Alabama Judge Sued After Telling Debtors to Donate Blood of Face Jail Time

Blood Donation
 Stock Photo

An Alabama judge told defendants who could not pay court fines that they could donate blood or go to jail, a civil rights legal group has charged in an ethics complaint filed against the official.

Judge Marvin Wiggins presented that choice to dozens of people who showed up in his Perry County courtroom on Sept. 17 for a hearing on court fees, fines and restitution they owed in criminal cases, the Southern Poverty Law Center said a complaint filed on Monday with the Judicial Inquiry Commission of Alabama.

"If you do not have any money and you don't want to go to jail, consider giving blood today and bring me your receipt back," Wiggins told defendants, according to the complaint. "Or the sheriff has enough handcuffs for those who do not have money."

The circuit judge described the offer as a discount, the complaint said. But the law center said defendants were given only a reprieve from being arrested that day and did not receive any financial discount on the money they owed.
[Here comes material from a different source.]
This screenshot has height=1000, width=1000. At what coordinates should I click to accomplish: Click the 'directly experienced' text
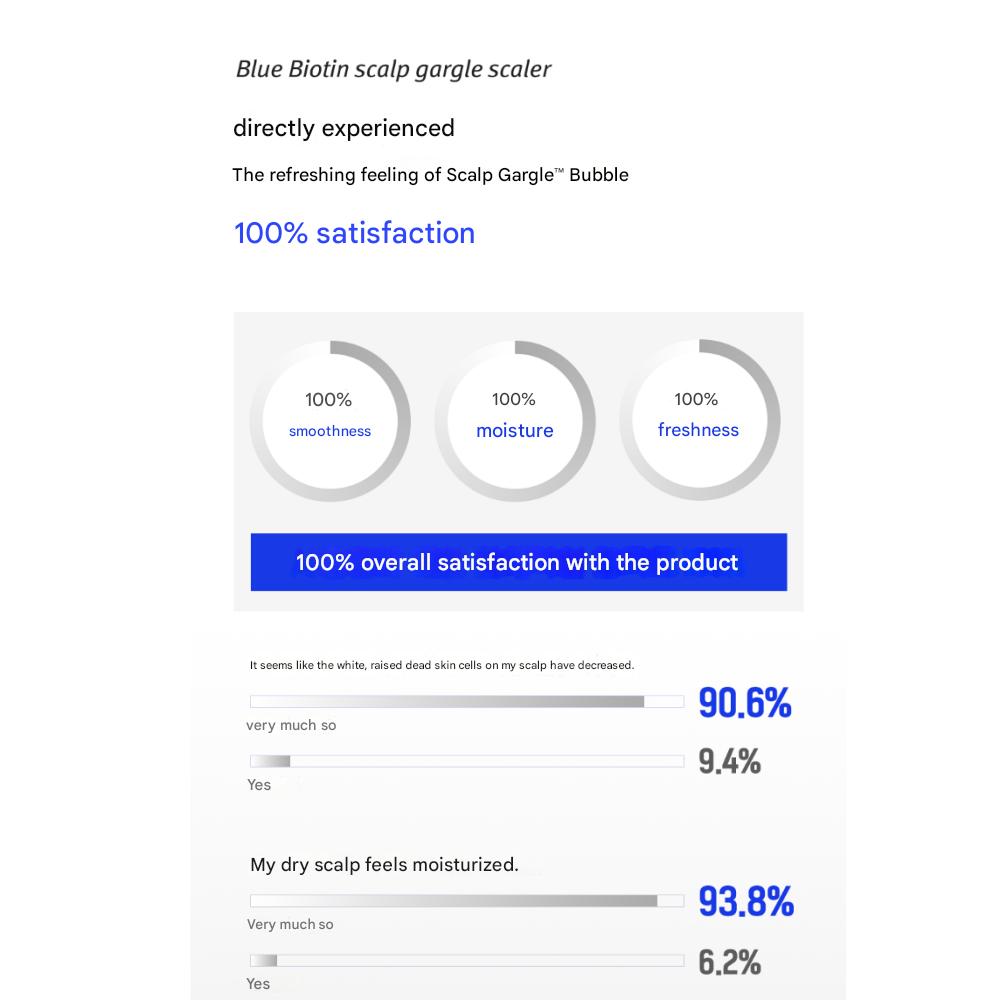[x=343, y=128]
Law center staff attorney Sara Zampierin said under Alabama law, a judge cannot jail people simply because they cannot pay for a court-appointed attorney, one of the fees she said Wiggins was assessing people before him on Sept. 17.

"People who couldn't pay their court debt with cash literally paid with their blood," she said on Tuesday. "I've never seen anything like this. It's a total disregard not only for judicial ethics, but of the Constitution."

If the commission finds that Wiggins violated judicial ethics, he could face punishments including a public reprimand or removal from the bench, Zampierin said.

Wiggins did not return a message left with his court clerk.